REQUIREMENT ::
Quote the lines below word for word, from the first line through the line containing "pos(202,10)", including both.

Entries on locating words and elements ::
- - - - - - -

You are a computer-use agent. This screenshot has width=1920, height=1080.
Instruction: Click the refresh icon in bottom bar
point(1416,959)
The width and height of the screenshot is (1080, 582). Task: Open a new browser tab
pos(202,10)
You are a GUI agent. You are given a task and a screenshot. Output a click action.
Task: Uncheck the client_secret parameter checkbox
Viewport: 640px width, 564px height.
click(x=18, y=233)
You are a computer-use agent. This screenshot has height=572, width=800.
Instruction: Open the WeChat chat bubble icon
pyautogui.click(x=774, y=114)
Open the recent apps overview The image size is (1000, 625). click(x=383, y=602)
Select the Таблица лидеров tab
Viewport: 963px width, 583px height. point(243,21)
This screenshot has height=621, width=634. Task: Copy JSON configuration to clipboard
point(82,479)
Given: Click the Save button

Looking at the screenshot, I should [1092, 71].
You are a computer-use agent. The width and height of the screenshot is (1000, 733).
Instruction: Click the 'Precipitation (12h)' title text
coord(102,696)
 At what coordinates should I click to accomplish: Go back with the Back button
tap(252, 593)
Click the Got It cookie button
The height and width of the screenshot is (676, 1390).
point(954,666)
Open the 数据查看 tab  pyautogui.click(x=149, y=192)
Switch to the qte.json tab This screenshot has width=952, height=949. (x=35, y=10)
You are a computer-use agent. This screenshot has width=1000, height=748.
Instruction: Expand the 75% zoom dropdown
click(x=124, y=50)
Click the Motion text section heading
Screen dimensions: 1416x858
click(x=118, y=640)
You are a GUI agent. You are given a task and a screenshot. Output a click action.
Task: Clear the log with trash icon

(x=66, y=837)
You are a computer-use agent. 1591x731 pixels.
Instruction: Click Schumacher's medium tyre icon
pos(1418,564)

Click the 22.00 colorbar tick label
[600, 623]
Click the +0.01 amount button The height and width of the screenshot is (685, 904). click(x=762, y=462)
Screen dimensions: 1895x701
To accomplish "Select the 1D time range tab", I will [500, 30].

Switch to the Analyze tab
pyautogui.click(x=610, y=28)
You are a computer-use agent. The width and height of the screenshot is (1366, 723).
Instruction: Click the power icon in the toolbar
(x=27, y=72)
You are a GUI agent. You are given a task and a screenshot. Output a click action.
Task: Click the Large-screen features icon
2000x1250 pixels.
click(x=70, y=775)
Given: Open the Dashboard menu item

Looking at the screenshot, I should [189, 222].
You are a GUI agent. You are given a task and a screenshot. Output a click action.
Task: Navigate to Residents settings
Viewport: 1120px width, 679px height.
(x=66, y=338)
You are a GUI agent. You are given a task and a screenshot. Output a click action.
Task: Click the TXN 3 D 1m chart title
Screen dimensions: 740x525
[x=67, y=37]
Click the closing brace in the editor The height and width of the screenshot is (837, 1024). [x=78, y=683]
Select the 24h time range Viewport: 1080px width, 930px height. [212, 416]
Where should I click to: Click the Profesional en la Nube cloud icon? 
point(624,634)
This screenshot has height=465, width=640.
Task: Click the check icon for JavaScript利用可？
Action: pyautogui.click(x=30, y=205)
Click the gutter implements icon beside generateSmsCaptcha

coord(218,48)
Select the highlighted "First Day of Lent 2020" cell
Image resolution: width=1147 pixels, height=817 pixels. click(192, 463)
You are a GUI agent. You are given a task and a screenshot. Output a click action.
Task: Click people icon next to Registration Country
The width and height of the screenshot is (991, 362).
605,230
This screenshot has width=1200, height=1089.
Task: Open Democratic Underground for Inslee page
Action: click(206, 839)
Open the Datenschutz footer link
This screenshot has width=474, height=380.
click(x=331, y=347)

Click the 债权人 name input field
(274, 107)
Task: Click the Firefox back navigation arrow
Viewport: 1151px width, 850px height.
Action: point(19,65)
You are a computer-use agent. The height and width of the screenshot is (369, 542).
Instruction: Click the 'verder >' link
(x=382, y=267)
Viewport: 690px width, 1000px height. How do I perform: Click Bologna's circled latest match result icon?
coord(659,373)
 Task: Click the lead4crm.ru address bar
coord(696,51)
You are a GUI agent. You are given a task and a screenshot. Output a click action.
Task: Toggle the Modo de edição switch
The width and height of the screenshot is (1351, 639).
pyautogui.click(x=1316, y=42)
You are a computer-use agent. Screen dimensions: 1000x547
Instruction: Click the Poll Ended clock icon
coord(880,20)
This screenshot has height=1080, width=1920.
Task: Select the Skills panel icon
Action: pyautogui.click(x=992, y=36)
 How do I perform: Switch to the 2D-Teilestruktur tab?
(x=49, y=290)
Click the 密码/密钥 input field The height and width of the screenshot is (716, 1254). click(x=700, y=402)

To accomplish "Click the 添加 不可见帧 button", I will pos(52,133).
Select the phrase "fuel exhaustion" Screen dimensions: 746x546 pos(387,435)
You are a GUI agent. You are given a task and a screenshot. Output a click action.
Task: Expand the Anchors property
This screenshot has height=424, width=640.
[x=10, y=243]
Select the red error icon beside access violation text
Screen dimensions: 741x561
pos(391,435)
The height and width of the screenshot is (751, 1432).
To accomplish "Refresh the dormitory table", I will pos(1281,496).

- - - - - - -

RESULT ::
You are a computer-use agent. This screenshot has width=1920, height=1080.
Instruction: Click the refresh icon in bottom bar
point(1416,959)
The width and height of the screenshot is (1080, 582). Task: Open a new browser tab
pos(202,10)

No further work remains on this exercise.